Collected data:
+++++
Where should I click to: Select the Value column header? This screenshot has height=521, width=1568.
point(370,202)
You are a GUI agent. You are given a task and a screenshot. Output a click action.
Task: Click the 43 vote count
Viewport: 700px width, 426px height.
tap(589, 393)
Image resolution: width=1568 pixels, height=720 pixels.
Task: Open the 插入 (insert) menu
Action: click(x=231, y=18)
+++++
All of the data is to be written out again, word for word.

Result for this task:
Where should I click to: Select the Value column header? This screenshot has height=521, width=1568.
point(370,202)
You are a GUI agent. You are given a task and a screenshot. Output a click action.
Task: Click the 43 vote count
Viewport: 700px width, 426px height.
tap(589, 393)
Image resolution: width=1568 pixels, height=720 pixels.
Task: Open the 插入 (insert) menu
Action: click(x=231, y=18)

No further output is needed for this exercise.